### TEXT EXCERPT
>>
Imagine you work on an end-to-end web test. The test works locally, you commit the code, open a pull request and ... wait for 10-30 minutes for the tests to finish. Of course, your testing CI pipeline might be optimized like mine and finish quickly. Still, running all E2E tests to give you feedback on the spec you modified seems weird, doesn't it?
Run the changed spec first.
That's it. That is my advice. Normally, Cypress runs all specs it finds alphabetically. But if you pass the list of specs using the --spec ...
parameter, Cypress runs them in that order:
1 | $ npx cypress run --spec "cypress/e2e/spec-z.cy.js,cypress/e2e/spec-a.cy.js" |
So you can control the list of specs and their execution order. You can find the last commit date for each spec using the git
command with a custom pretty format:
1 | git log -1 --pretty=format:"%ct" -- <filename> |
For example, this blog post has the following recent commit Unix timestamp
1 | $ git log -1 --pretty=format:"%ct" -- source/_posts/run-changed-specs-first.md |
You just run this command for all specs, sort the results with the latest modified timestamp being first, and pass it to Cypress. I even implemented this approach in my utility find-cypress-specs.
<<
### PROVIDED RECORDS
>>
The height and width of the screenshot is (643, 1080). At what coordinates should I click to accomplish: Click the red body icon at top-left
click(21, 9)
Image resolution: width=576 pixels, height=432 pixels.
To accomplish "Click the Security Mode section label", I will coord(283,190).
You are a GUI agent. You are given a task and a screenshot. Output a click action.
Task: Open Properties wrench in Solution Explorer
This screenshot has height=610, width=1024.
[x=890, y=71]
<<
>>
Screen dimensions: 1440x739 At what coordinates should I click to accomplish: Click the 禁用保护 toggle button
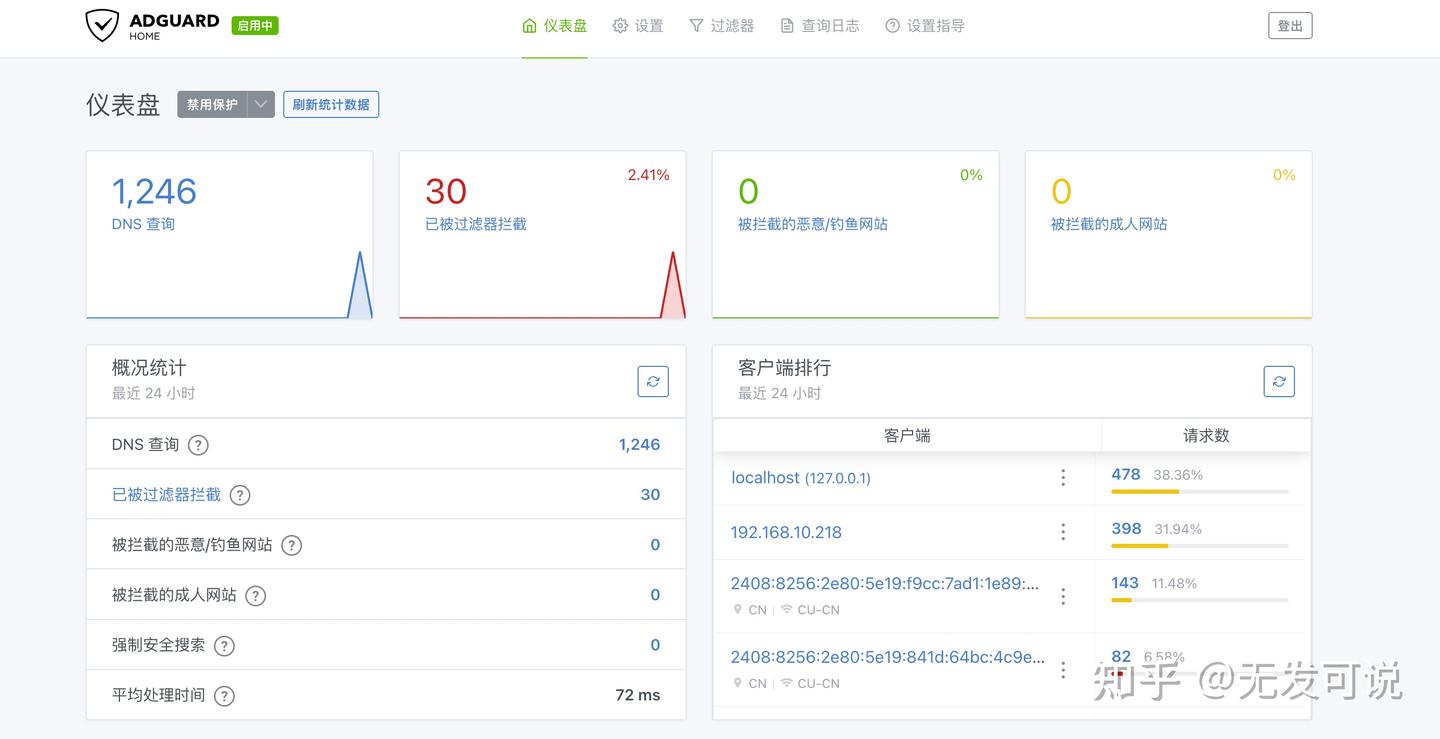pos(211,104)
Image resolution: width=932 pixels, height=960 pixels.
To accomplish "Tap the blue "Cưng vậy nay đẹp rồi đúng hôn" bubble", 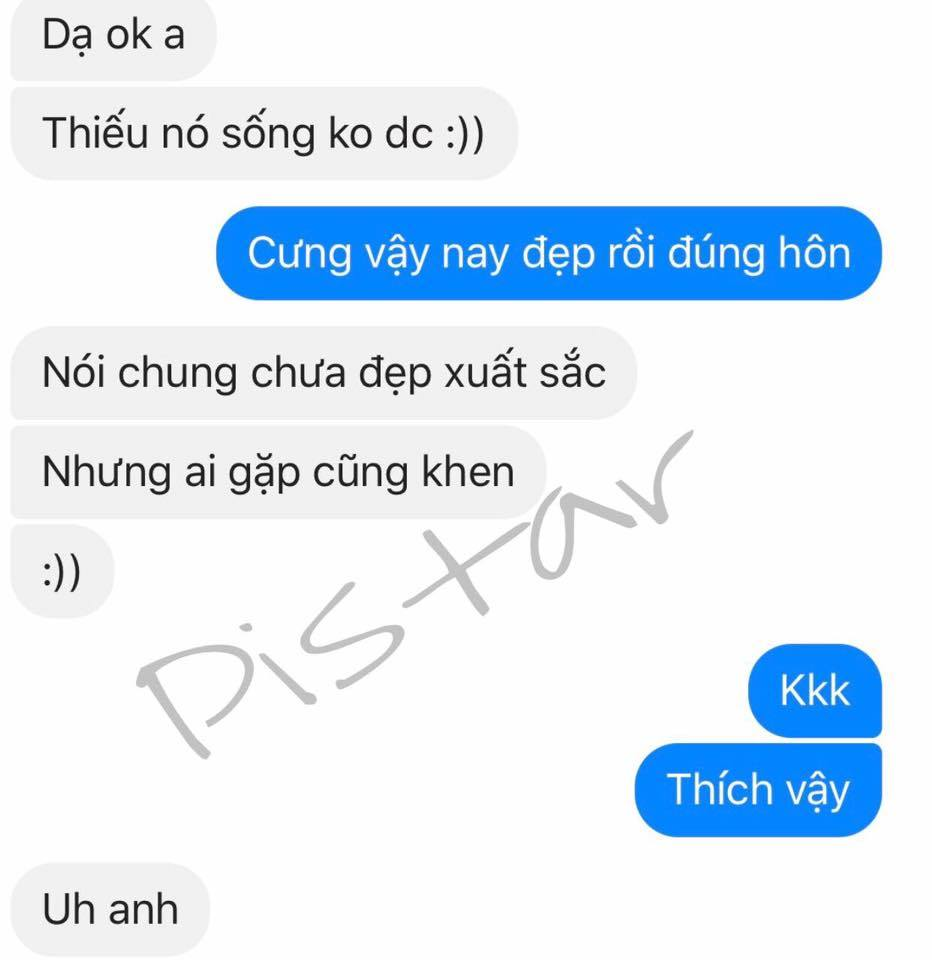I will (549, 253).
<<
### EXERCISE BRIEF
Continue the text about running recently changed Cypress specs first, starting right after its last sentence.

### RESULT OF THE TASK
1 | $ npx cypress run --spec $(npx find-cypress-specs --sort-by-modified) |
github actions
You can split finding the specs from running Cypress. For example, if you use Trying GitHub Actions:
1 | name: ci |
Note: this approach only looks at the spec files themselves. If you modify a utility file a spec imports, we won't use the modified dependency timestamp. You can look at just the changed specs including dependencies using the find-cypress-specs using --branch main
option, then it traces the spec module dependencies and imports.
cypress-fail-fast
Improvement: for pull requests you can use early termination to stop running specs if one fails. I use the plugin cypress-fail-fast to stop on the first failed test. Since we run the specs in the modified order, an error in the spec I just changed will stop the build quickly.
Nice!
cypress-split
Make it even faster: using the cypress-split plugin to run specs in parallel using multiple CI containers. When using the spec order, make sure to pass the specs using the environment variable in addition to the spec
parameter.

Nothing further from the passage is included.